• **WHAT TO WORK ON**
Copy out each line from the material where the word "Injured" is found.
== RECORDS SHOWN ==
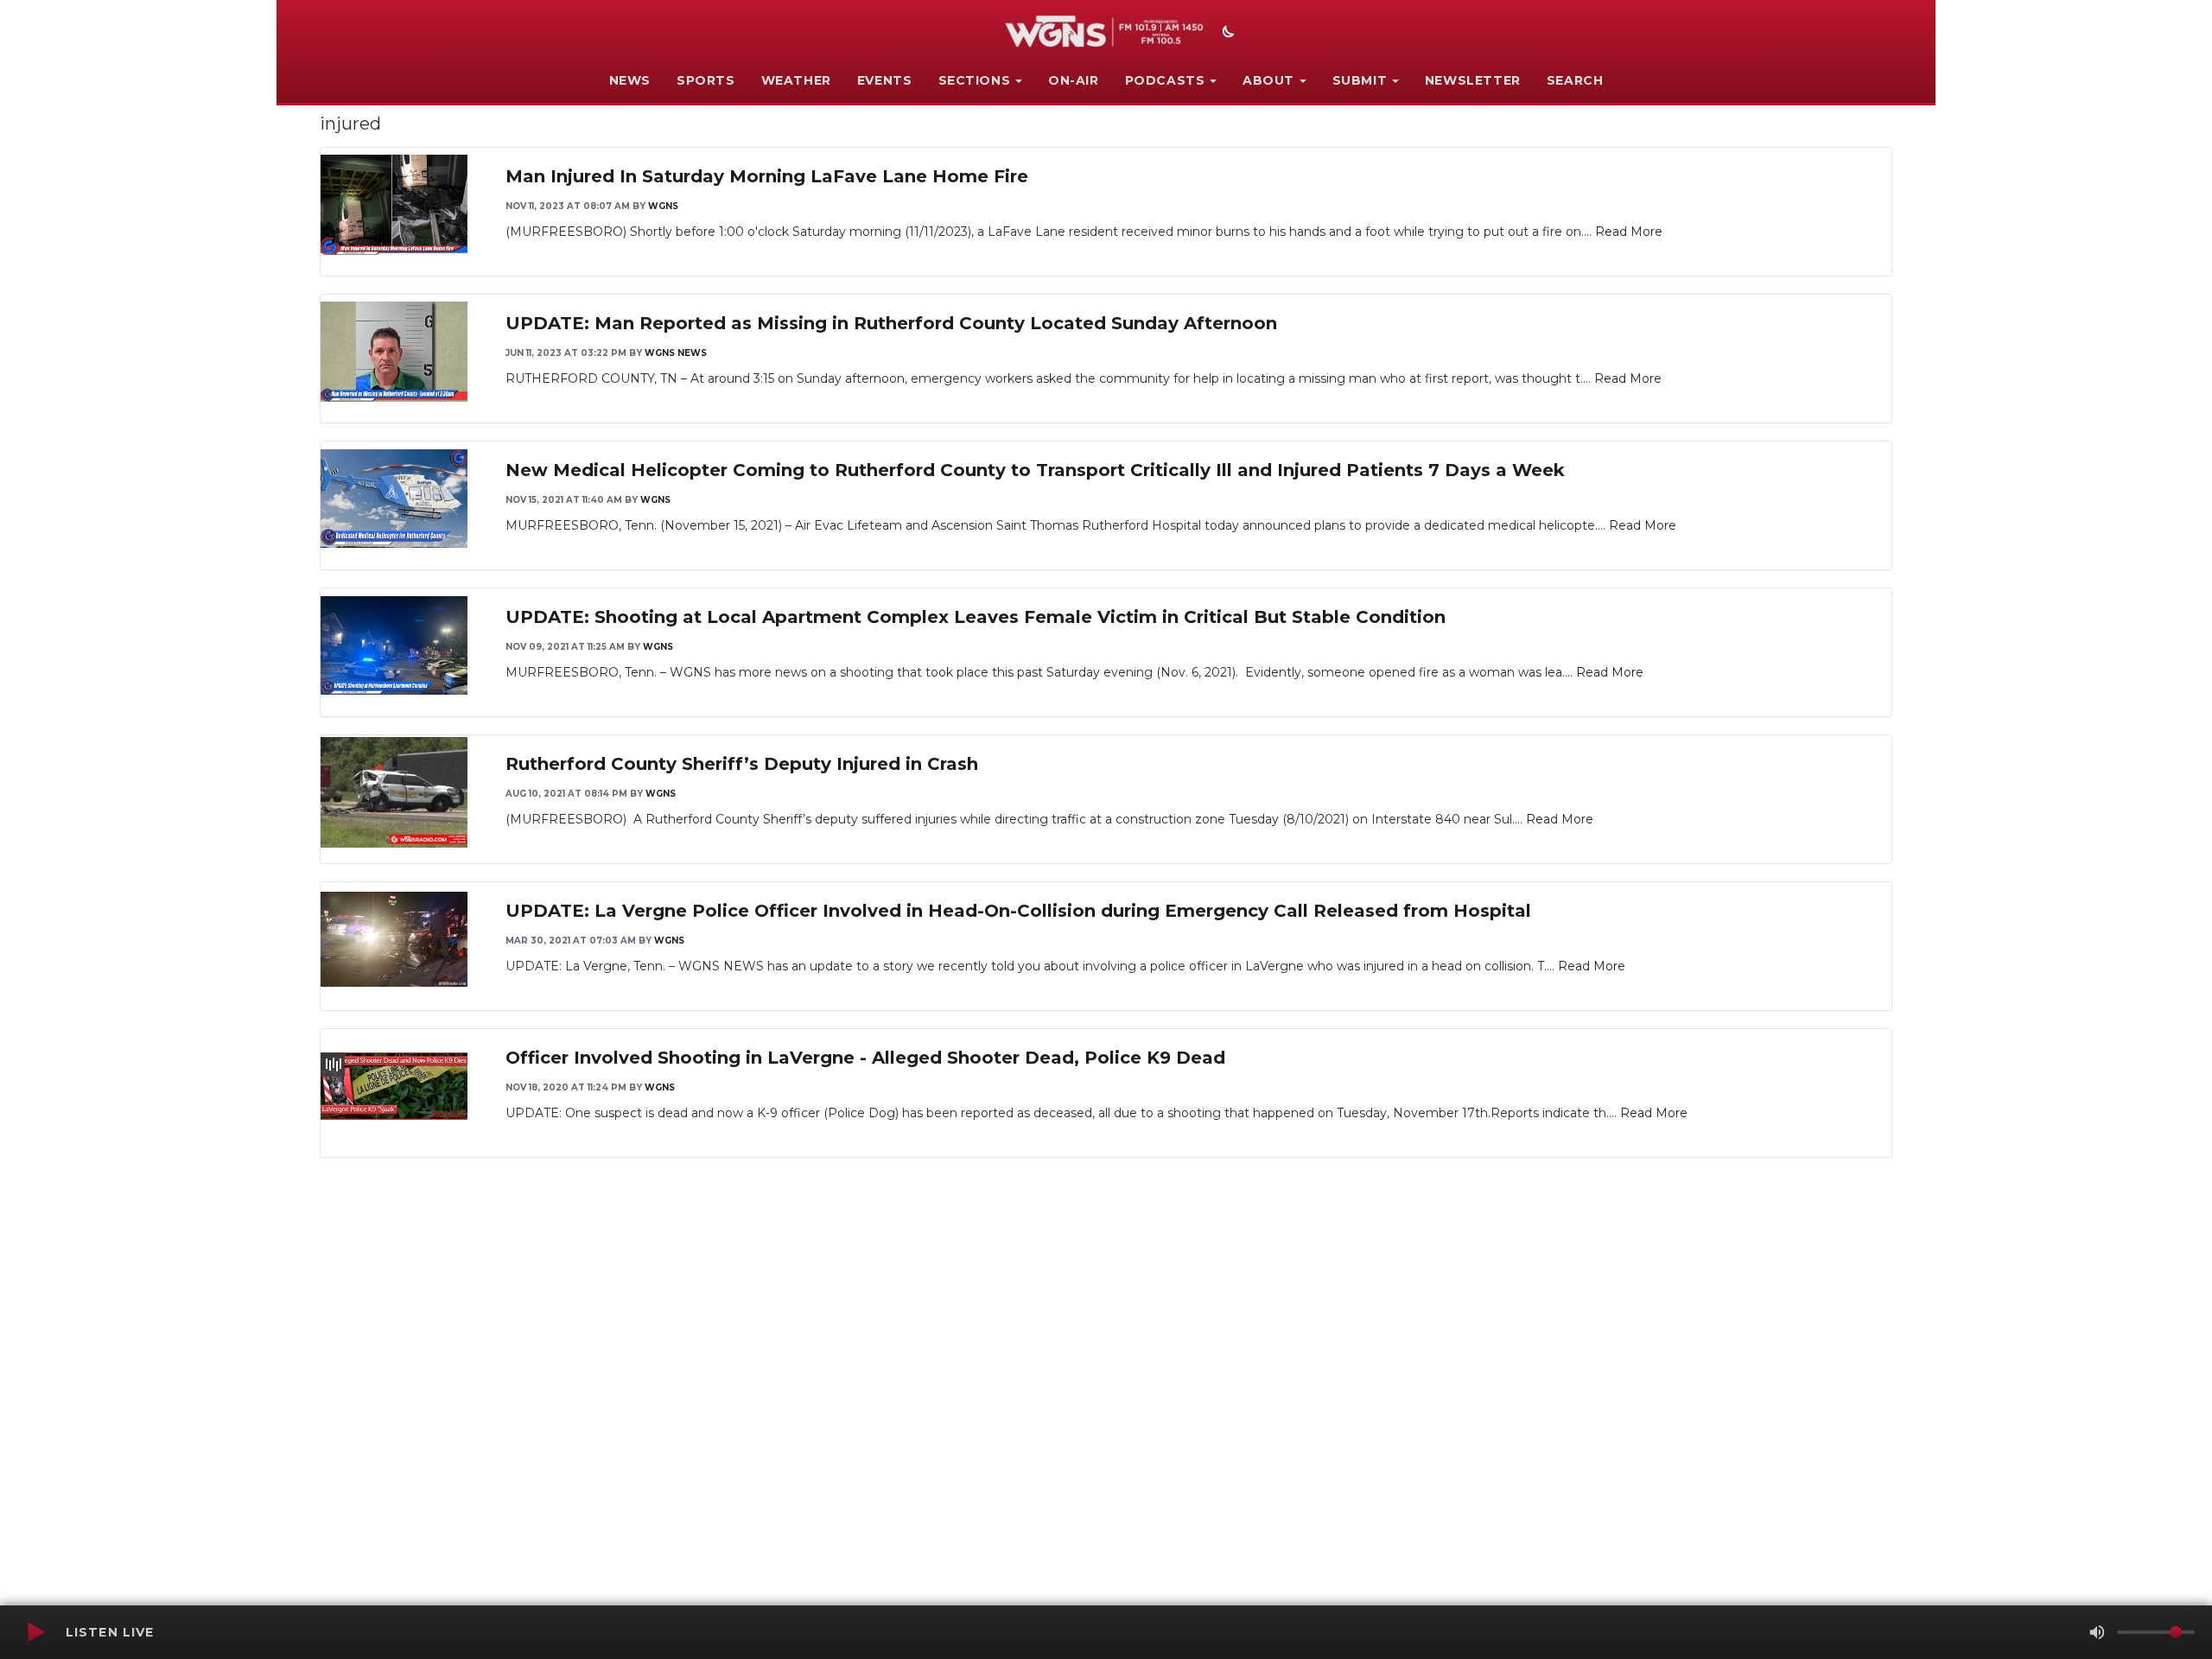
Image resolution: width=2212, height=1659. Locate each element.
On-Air (1073, 80)
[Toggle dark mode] (1226, 33)
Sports (706, 80)
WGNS (663, 206)
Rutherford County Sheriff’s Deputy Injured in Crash (741, 763)
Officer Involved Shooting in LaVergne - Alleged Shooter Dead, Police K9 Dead (865, 1057)
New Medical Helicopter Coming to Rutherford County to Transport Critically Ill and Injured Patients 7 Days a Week (1035, 470)
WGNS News (676, 353)
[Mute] (2097, 1632)
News (630, 80)
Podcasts (1165, 80)
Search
===
• **PROBLEM SOLUTION**
Rutherford County Sheriff’s Deputy Injured in Crash (741, 763)
New Medical Helicopter Coming to Rutherford County to Transport Critically Ill and Injured Patients 7 Days a Week (1035, 470)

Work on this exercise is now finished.